Here it is worth noticing a basic difference in the remit of policy makers. In the US, the Fed is charged with full employment and stable inflation. Everybody knows that if the economy slows down and unemployment rises, the central bank will cut interest rates to boost demand. Equally, it is accepted that the Federal government will spend more and tax less in order to keep the economy going. So individuals in US society know that there is a guarantee from the authorities to maintain demand which maintains employment. That is matched with a resolutely positive tone in describing the fundamentals of the US economy.
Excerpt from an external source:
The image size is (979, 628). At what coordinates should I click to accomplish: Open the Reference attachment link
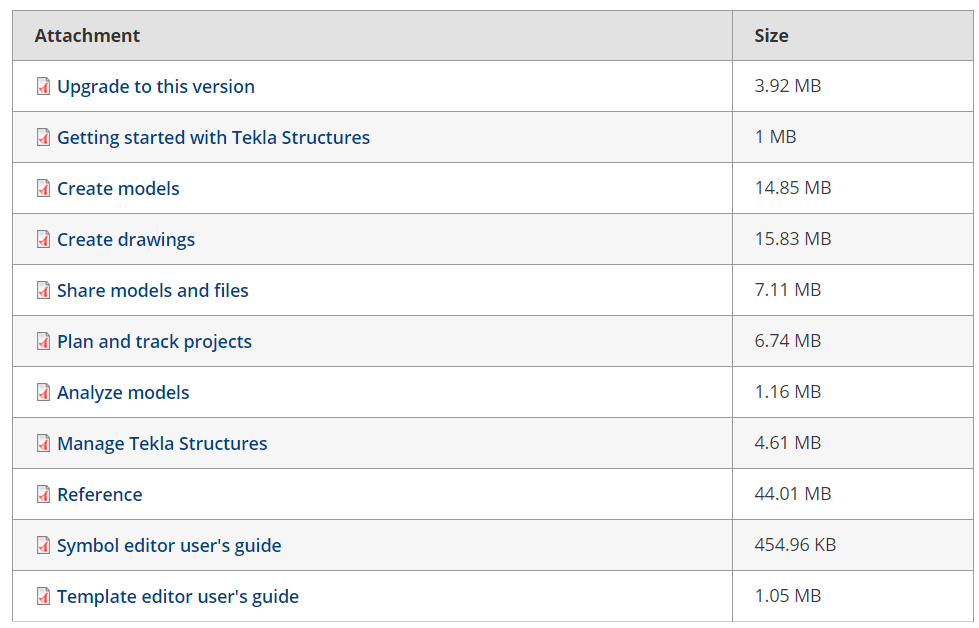[100, 494]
Contrast that with Europe, where there is no commitment to maintaining full employment, the Central Bank has stated repeatedly that it does not use interest rates to prop up demand and it, along with all the other main voices of economic policy making, maintains a steady drumbeat of pessimism about how little has been achieved, how much the governments have to tighten policy and how urgent it is to start hacking away at pension rights. We have just seen the ECB raise interest rates at the first sign of European recovery. The new German government has announced tax rises to get the deficit below the artificial 3% ceiling which is included in the Maastricht Treaty.
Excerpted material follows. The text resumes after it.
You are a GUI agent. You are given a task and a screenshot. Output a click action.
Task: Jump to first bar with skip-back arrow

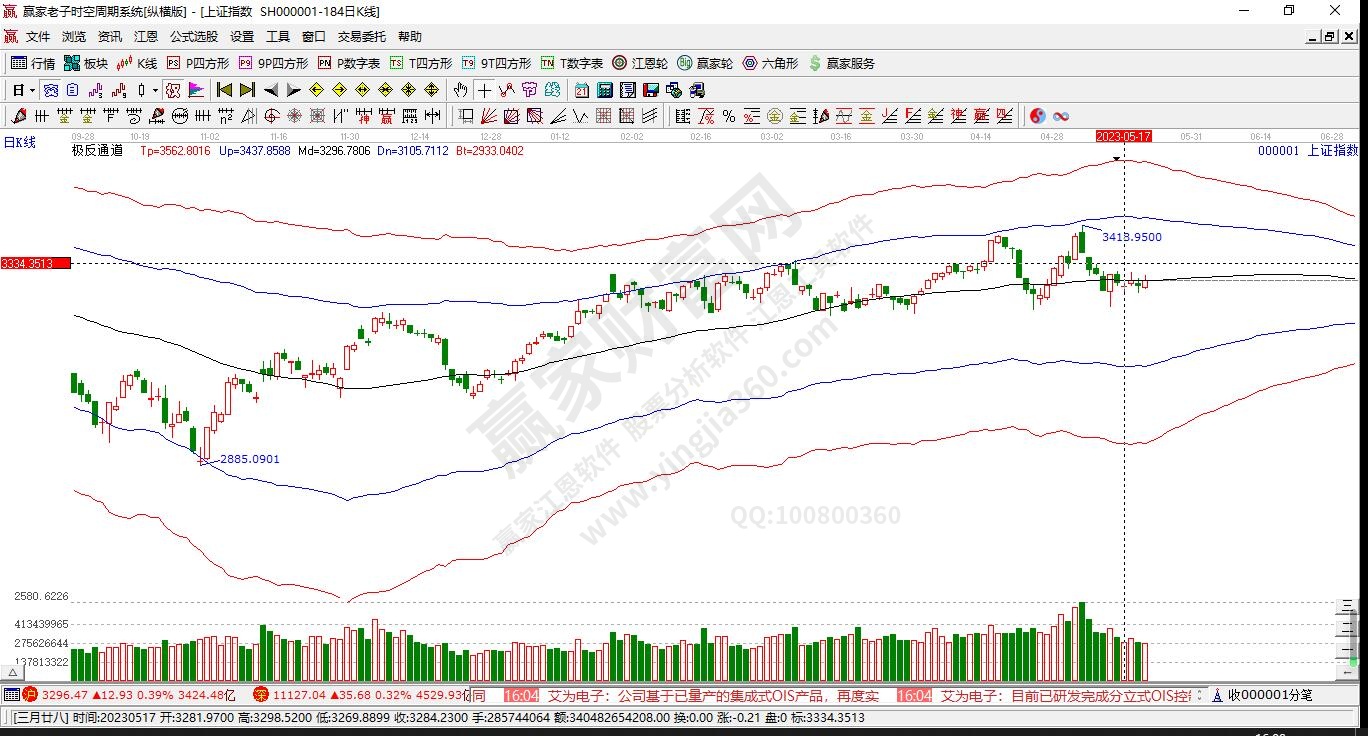point(224,90)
So when we see that employment is weak and output is weak, just give a thought to this possibility. If your government’s policy for curing unemployment is to make it easier to sack you, to ensure that if you lose your job you have less compensation and lower benefits, that you pay more taxes now and have to wait longer for a pension which is less than you were promised when you were paying in your contributions: consider, just for a moment, consider the possibility that you won’t rush out to the shops and start spending. And that maybe, just maybe, the people who think they have a policy for European recovery might be wrong.

There’s a newly fashionable tale by Benjamin Franklin swirling round the internet which explains a lot about how America is different from Europe. According to this, the Thanksgiving we know now came about as follows. In the early days of the English colonists in America, they were much prone to lamenting their troubles and praying to God and fasting in the hope of getting his attention. One day, as people were discussing a particularly big Fast and general recital of their woes, someone came up with a different idea.
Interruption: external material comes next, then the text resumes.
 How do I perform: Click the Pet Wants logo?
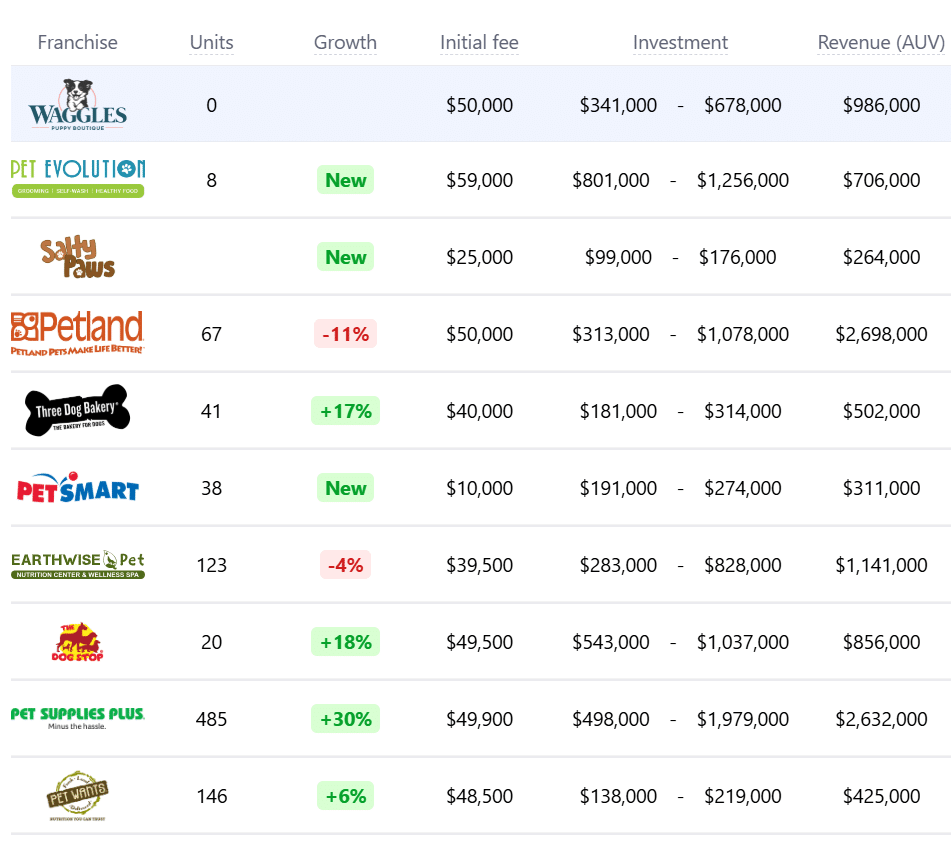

Why don’t we stop complaining, say thank You for the fact that we’re here and we’re safe and have a really big feast not a fast to cheer ourselves up.” And that’s how what has now become the world’s biggest shopping festival came about. In the period between Thanksgiving and Christmas, the US retail sector does 20% of its business for the total year. Franklin Delano Roosevelt even changed the date of the Thanksgiving holiday to make sure people had more time to shop. Every year on the day after the holiday itself, the shops are flooded with people and the economy gets its regular annual boost of demand all the way to Christmas.

Obviously it’s the initiative of the private sector which makes this happen. But it is reinforced by the fact that in the US it is official policy to get people to spend money to keep the economy whirring round and to keep people in work. This isn’t only true at Thanksgiving time. The Federal Reserve Bank has as part of its twin mandate the requirement to secure the maximum sustainable rate of employment. It does this by using interest rate policy to boost demand when things get slack. And everybody knows this.

So when business is bad, rates are cut dramatically to encourage people to borrow thereby producing a pick up in activity. Nor is the Fed alone in doing this. Fiscal policy is used aggressively to boost demand in time of weakness. This is the feature of US policy which all too often gets overlooked in the Eurozone as it discusses its economic problems. All too often, the discussion turns into a gloomfest as the litany of Europe’s problems is discussed, making it sound as if Europe has ceased to be able to compete in the world. But on the most obvious measure of ability to compete, selling to the rest of the world, Europe is far more successful than the US or Japan. It is domestic demand in Europe which is the weakness. And that is made worse by the analysis which tries to make it better.